Una pequeña pausa y Martí prosiguió.
—Necesito posada, por el momento, para una noche, ¿me la podéis facilitar?
—Además de venir recomendado, éste es mi oficio. ¿La queréis con ventana a la calle o no os importa que sea interior?
—Donde tenga menos ruido. Pienso cenar primero, para que el gusanillo del hambre no me despierte, y luego dormiré hasta dolerle al catre.
—Os voy a dar la última habitación al fondo del pasillo de tal manera que no oiréis ni a los que de noche vayan a aliviarse, pues nadie tendrá que pasar frente a vuestra puerta.
—¿Cuál es su precio?
—Si me vais a pagar en dinero griego, dos dracmas, también acepto dirhams.
—Tengo moneda barcelonesa, ¿la admitís?
—Todo lo que venga de esta ciudad es bien recibido: los catalanes son serios en sus asuntos y sus monedas, ya sean sueldos, dineros, mancusos jafaríes o sargentianos o libras, no fluctúan y además os haré un buen cambio.
A Martí le pareció bien la oferta y cerraron el trato.
El chipriota condujo a su nuevo huésped a su habitación. Era una pieza grande con el suelo de terrazo rojo y partida en su mitad por una arco recuerdo del antiguo destino del edificio. Un arcón para guardar objetos, una silla y un aguamanil con su correspondiente batea y debajo de él un cubo; finalmente, tras el arco, un lecho grande provisto con un abultado colchón de lana y cubierto con una buena frazada, constituían su mobiliario.
El hombre aguardó a que su huésped emitiera una opinión.
—En verdad que me place, os quedo muy agradecido.
—Entonces, si no deseáis algo más en lo que yo pueda serviros…
—Sí, si sois tan amable.
—Para eso estamos.
—Dos cosas se me ocurren.
—Mandad lo que queráis.
—Mañana he de acudir a Pelendri y me convendría que me buscarais un transporte para tal cometido.
—Puedo avisar, si os place, a mi cuñado; no me agrada deber privanzas.
—Me satisface, no había atinado, y al decirme que la relación familiar era complicada, he preferido no implicaros.
—¿A qué hora requerís el servicio?
—A media mañana.
—¿Os parece bien poco antes del mediodía?
—Me conviene.
—¿Qué otra cosa necesitáis que yo pueda facilitaros?
—Un lugar en el que pueda cenar buen marisco.
—Estáis a media legua del puerto.

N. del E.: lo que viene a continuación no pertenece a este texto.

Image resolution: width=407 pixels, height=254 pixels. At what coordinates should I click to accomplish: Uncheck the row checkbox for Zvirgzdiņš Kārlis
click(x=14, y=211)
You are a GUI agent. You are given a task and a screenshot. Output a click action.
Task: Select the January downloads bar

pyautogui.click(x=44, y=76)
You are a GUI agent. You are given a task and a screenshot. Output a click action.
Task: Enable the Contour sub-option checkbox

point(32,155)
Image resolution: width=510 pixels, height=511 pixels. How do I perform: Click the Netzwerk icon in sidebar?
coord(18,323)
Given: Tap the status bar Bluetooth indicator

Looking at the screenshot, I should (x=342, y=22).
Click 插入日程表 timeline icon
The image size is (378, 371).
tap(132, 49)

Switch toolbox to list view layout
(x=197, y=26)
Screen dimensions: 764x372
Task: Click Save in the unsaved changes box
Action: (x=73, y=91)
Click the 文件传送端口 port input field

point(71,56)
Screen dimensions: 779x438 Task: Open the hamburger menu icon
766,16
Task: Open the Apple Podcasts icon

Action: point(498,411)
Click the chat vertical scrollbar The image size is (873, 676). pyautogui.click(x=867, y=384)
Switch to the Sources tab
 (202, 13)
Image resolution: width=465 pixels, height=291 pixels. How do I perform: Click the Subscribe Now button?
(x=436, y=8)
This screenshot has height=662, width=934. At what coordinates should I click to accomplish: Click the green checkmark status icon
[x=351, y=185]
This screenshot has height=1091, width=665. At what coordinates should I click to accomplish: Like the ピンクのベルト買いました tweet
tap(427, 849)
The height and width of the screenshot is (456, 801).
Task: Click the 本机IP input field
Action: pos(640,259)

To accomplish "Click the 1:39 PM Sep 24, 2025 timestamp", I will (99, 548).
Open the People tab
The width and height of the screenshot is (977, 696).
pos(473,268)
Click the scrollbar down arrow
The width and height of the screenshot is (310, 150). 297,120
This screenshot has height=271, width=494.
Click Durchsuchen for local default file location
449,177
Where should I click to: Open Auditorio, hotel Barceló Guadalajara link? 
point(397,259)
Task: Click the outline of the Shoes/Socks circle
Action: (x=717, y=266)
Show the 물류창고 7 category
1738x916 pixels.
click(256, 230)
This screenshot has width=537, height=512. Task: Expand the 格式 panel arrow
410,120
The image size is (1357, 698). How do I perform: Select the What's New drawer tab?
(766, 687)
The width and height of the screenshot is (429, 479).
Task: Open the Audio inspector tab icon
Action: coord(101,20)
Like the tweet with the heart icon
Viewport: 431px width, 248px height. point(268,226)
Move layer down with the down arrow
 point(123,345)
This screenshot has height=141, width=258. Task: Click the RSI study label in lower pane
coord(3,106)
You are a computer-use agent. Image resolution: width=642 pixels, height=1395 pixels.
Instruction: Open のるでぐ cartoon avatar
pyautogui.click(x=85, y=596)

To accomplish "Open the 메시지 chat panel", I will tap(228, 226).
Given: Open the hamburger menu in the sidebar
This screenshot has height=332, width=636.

Id al Mejillón de Oro.
—Gracias por vuestra información.
—Perdonadme, pero os aconsejo que vayáis en carruaje, a estas horas no es recomendable deambular en solitario.
—No temáis por mí, he hecho demasiadas leguas por estos mundos, para que me sorprenda algún imprevisto.
—De día no hay embarazo, pero al anochecer merodean aves de muy diversos plumajes y no siempre con buenos propósitos.
—Os lo reitero: no os preocupéis, iré prevenido.
Cuando el hombre partió, Martí puso en orden sus cosas y tras lavarse en el aguamanil y vestirse convenientemente, tomó de su saco una daga corta de buena empuñadura de marfil, se la guardó al cinto y se dispuso a acudir al Mejillón de Oro.